Material and methods
Subjects
We reviewed the data of eight patients diagnosed with PIMT by histopathology and immunohistochemistry at The First Affiliated Hospital of Bengbu Medical College between January 2012 and December 2019, including information on clinical symptoms, treatment modalities, pathological features, and prognosis. Examinations conducted prior to surgery included laboratory examinations and computed tomography (CT) scans.In addition, to determine whether there is distant metastases of the tumor, we also performed cranial magnetic resonance imaging (MRI), bone emission computed tomography (ECT), and abdominal ultrasound on patients. None of these examination findings were abnormal.

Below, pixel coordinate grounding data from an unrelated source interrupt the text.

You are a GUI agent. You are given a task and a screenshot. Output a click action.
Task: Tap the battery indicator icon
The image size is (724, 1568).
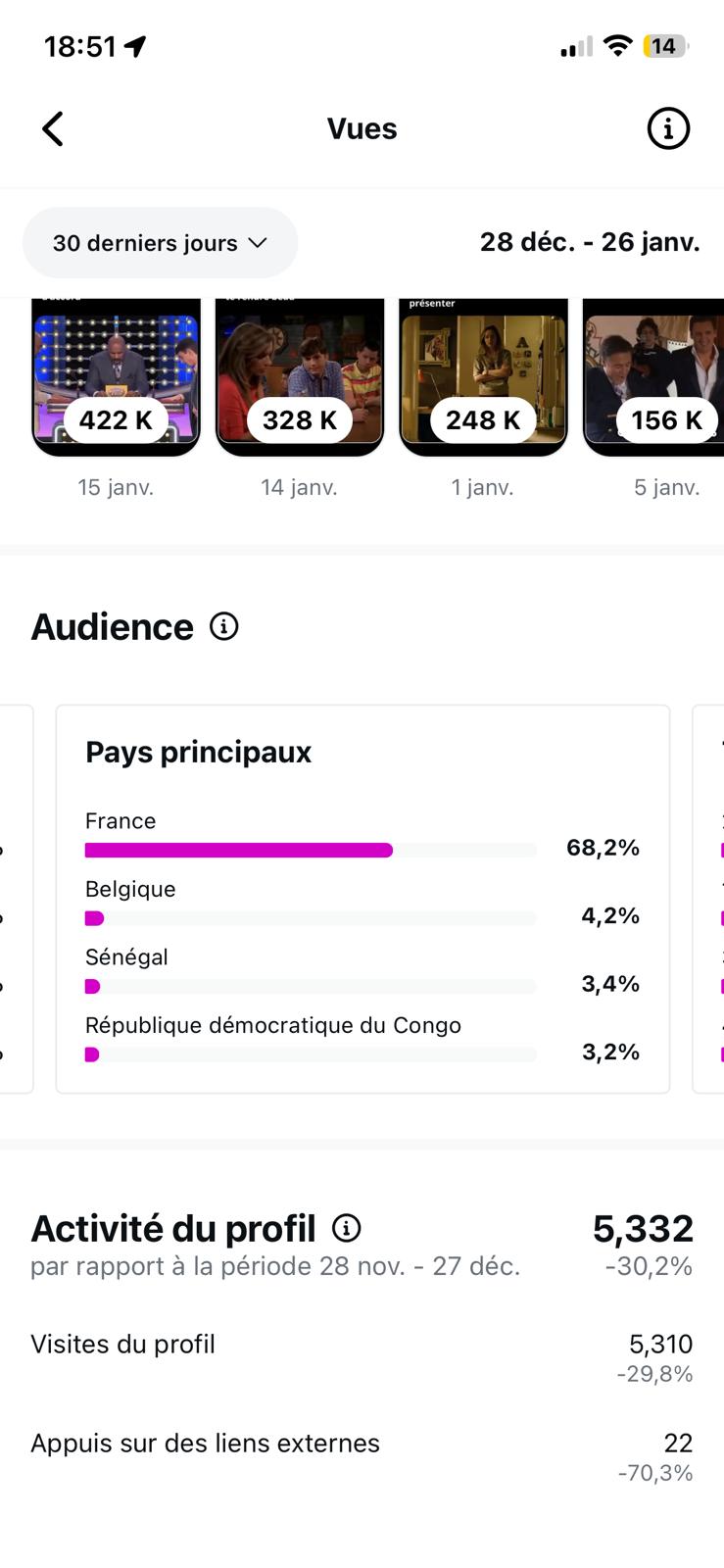click(x=665, y=46)
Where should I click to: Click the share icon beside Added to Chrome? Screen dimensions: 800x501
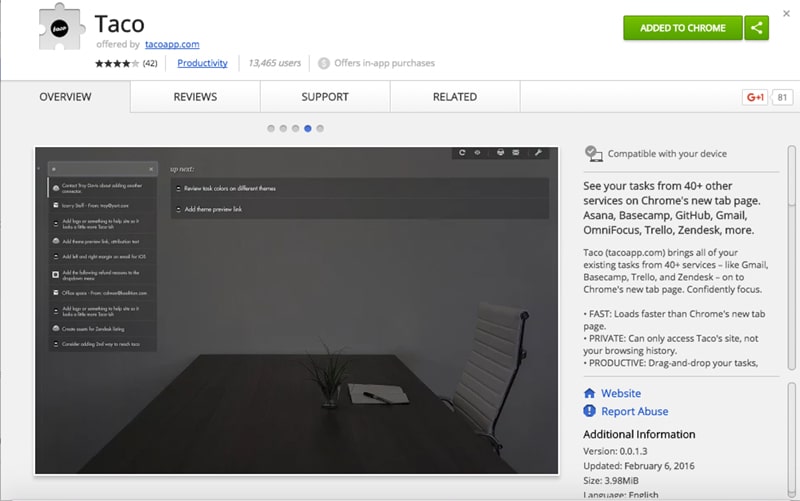click(x=757, y=28)
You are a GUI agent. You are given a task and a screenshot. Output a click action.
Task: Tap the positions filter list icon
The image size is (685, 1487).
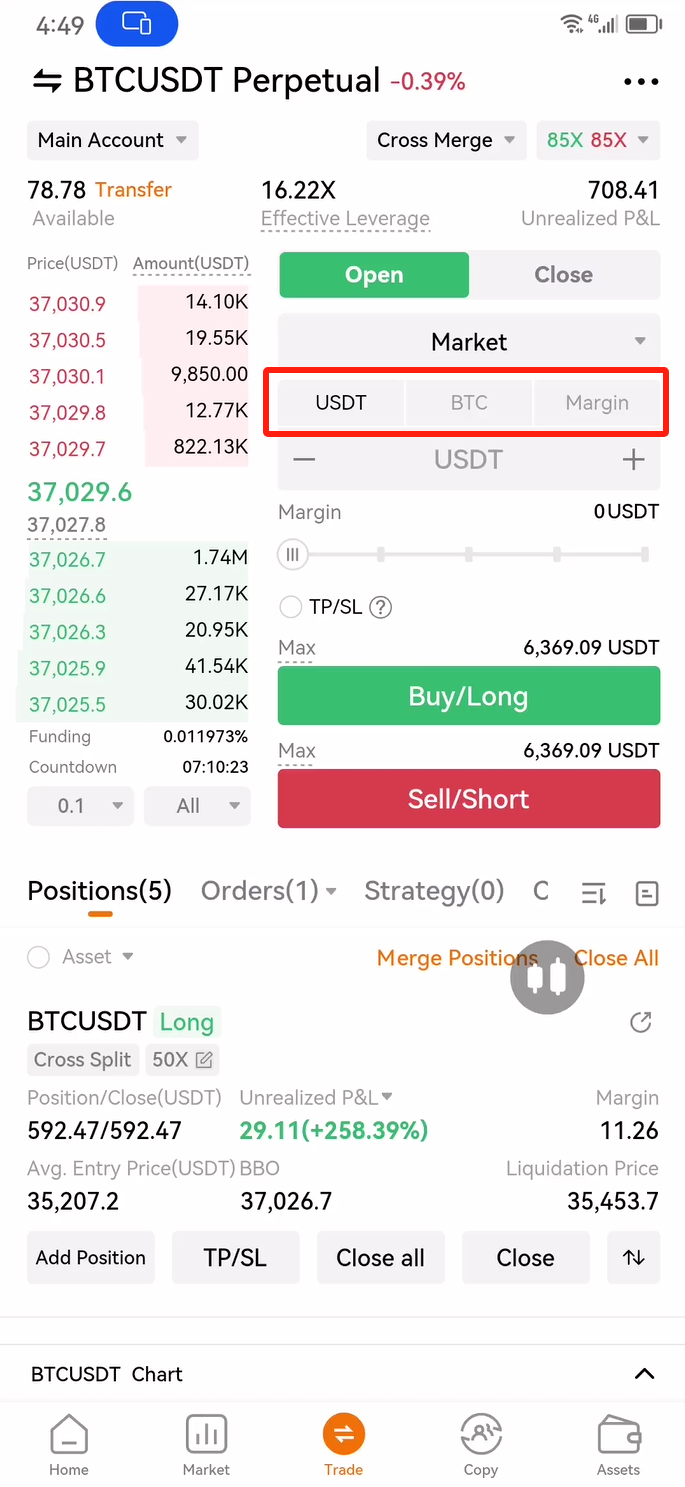coord(593,893)
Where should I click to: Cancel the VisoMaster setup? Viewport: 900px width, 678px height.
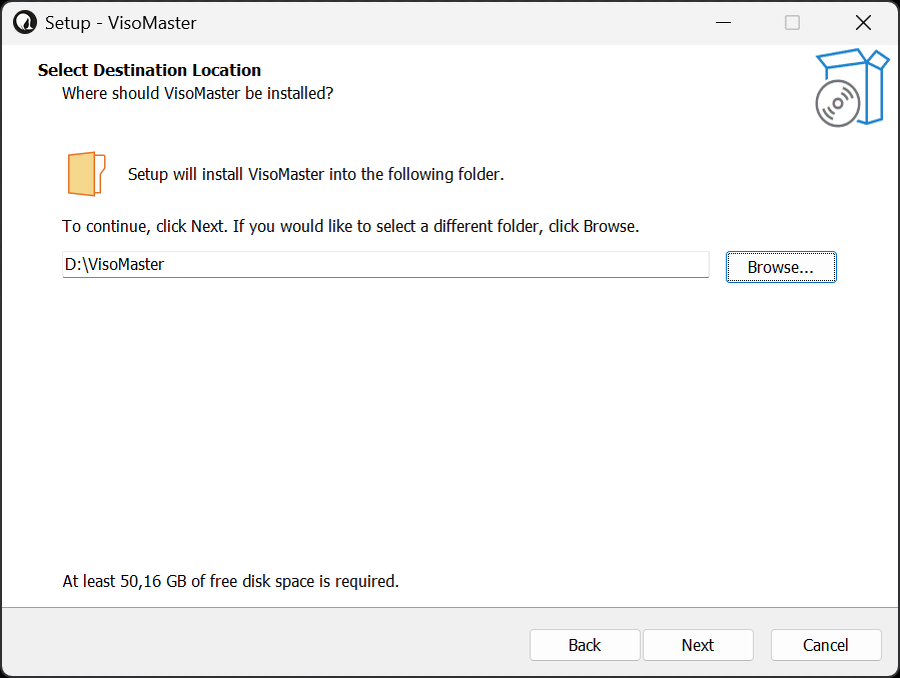[x=825, y=645]
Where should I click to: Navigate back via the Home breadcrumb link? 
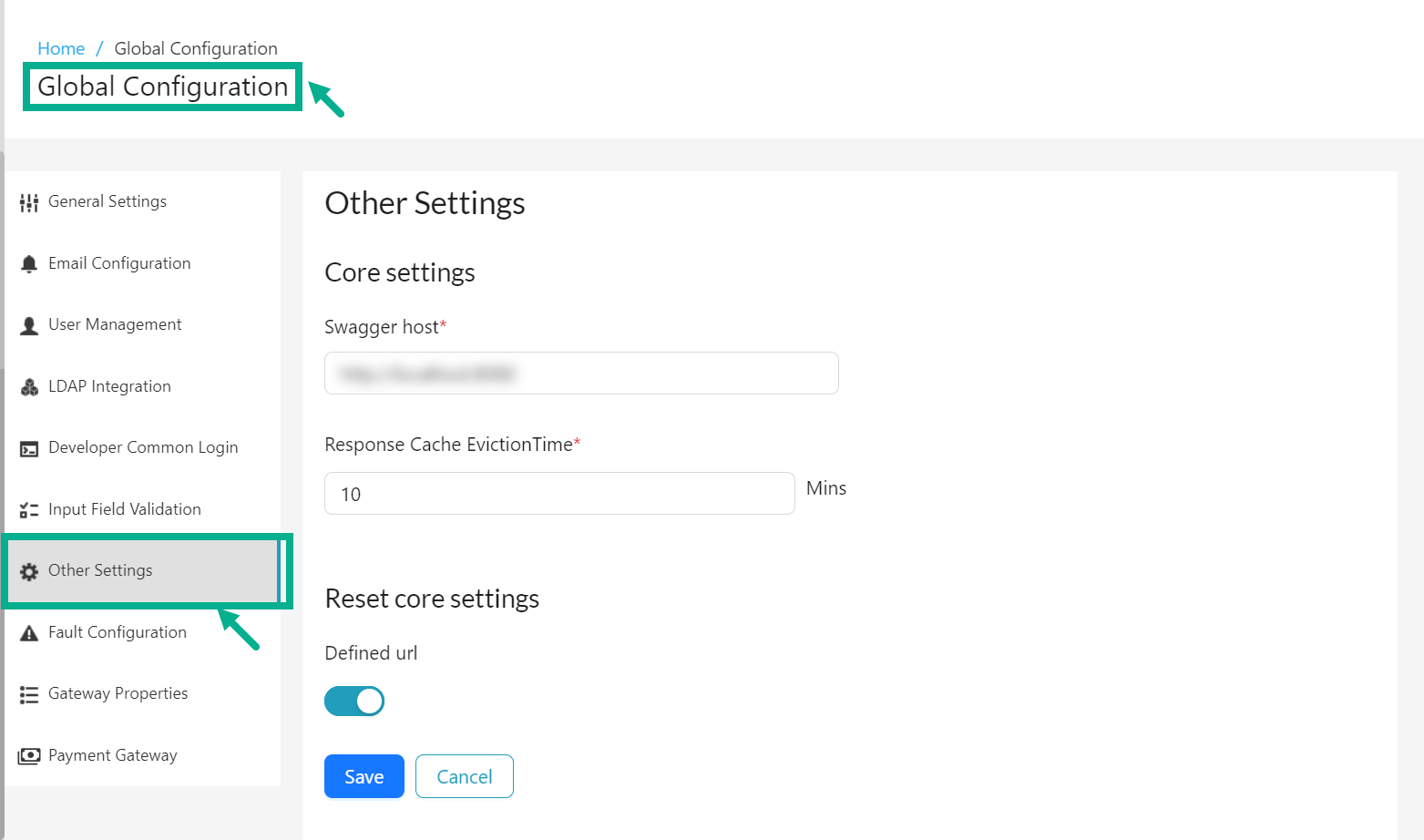pos(60,48)
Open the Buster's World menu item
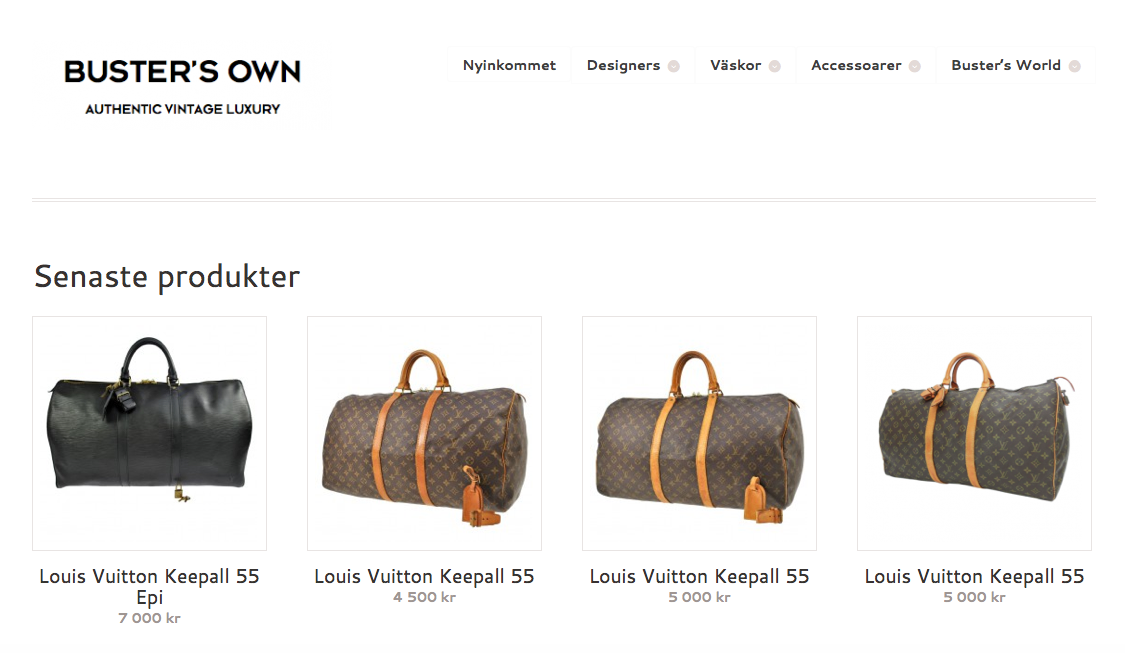 1006,65
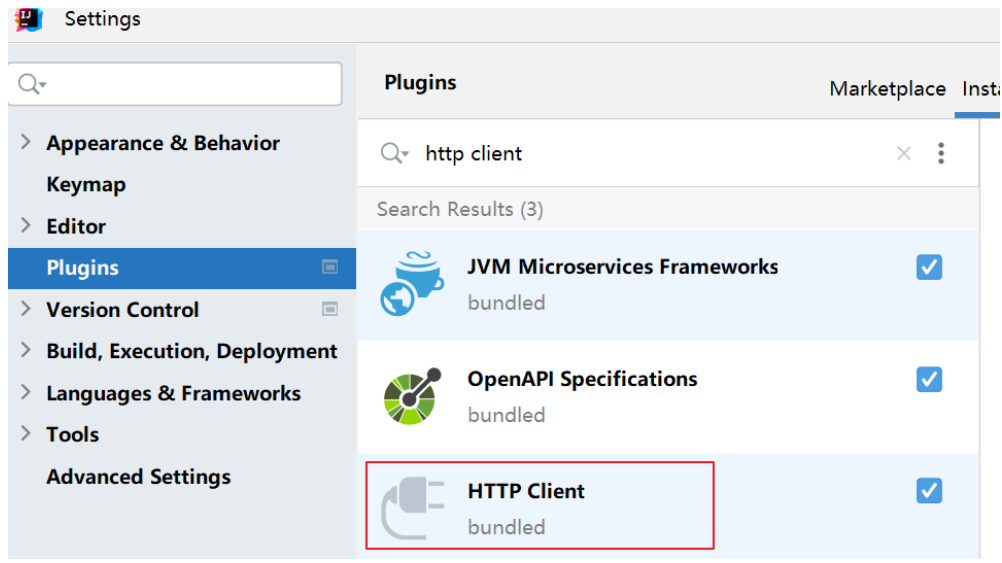Expand Build, Execution, Deployment settings
This screenshot has height=563, width=1002.
(x=26, y=350)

Histology and immunohistochemistry
After surgery, tumor specimens from each case were fixed with 10% neutral formaldehyde solution, extracted, paraffin-embedded, cut into 4-μm continuous sections, stained with hematoxylin and eosin (HE), and subjected to immunohistochemistry (EnVision; Agilent Technologies, Santa Clara, CA). The follow-up time ranged from 2 years and 3 months to 9 years and 9 months.
Ethical approval
This study was conducted with approval from the Ethics Committee of The First Affiliated Hospital of Bengbu Medical College. Written informed consent was obtained from the participants.
Results
The clinical data of the eight patients included in the study are presented in Table 1. Among the eight patients, the male:female ratio was 5:3, and the mean age was 48.50 years (range: 21–74 years). Two patients (25%) with lung disease discovered by chest CT during a physical examination had experienced no symptoms. Six patients (75%) presented to the hospital because of cough, expectoration, blood in sputum, and chest tightness. Chest CT of the patients revealed a tumor diameter ranging from 2–4 cm (Figures 1 and 2). None of the patients had a long-term history of respiratory tract infections.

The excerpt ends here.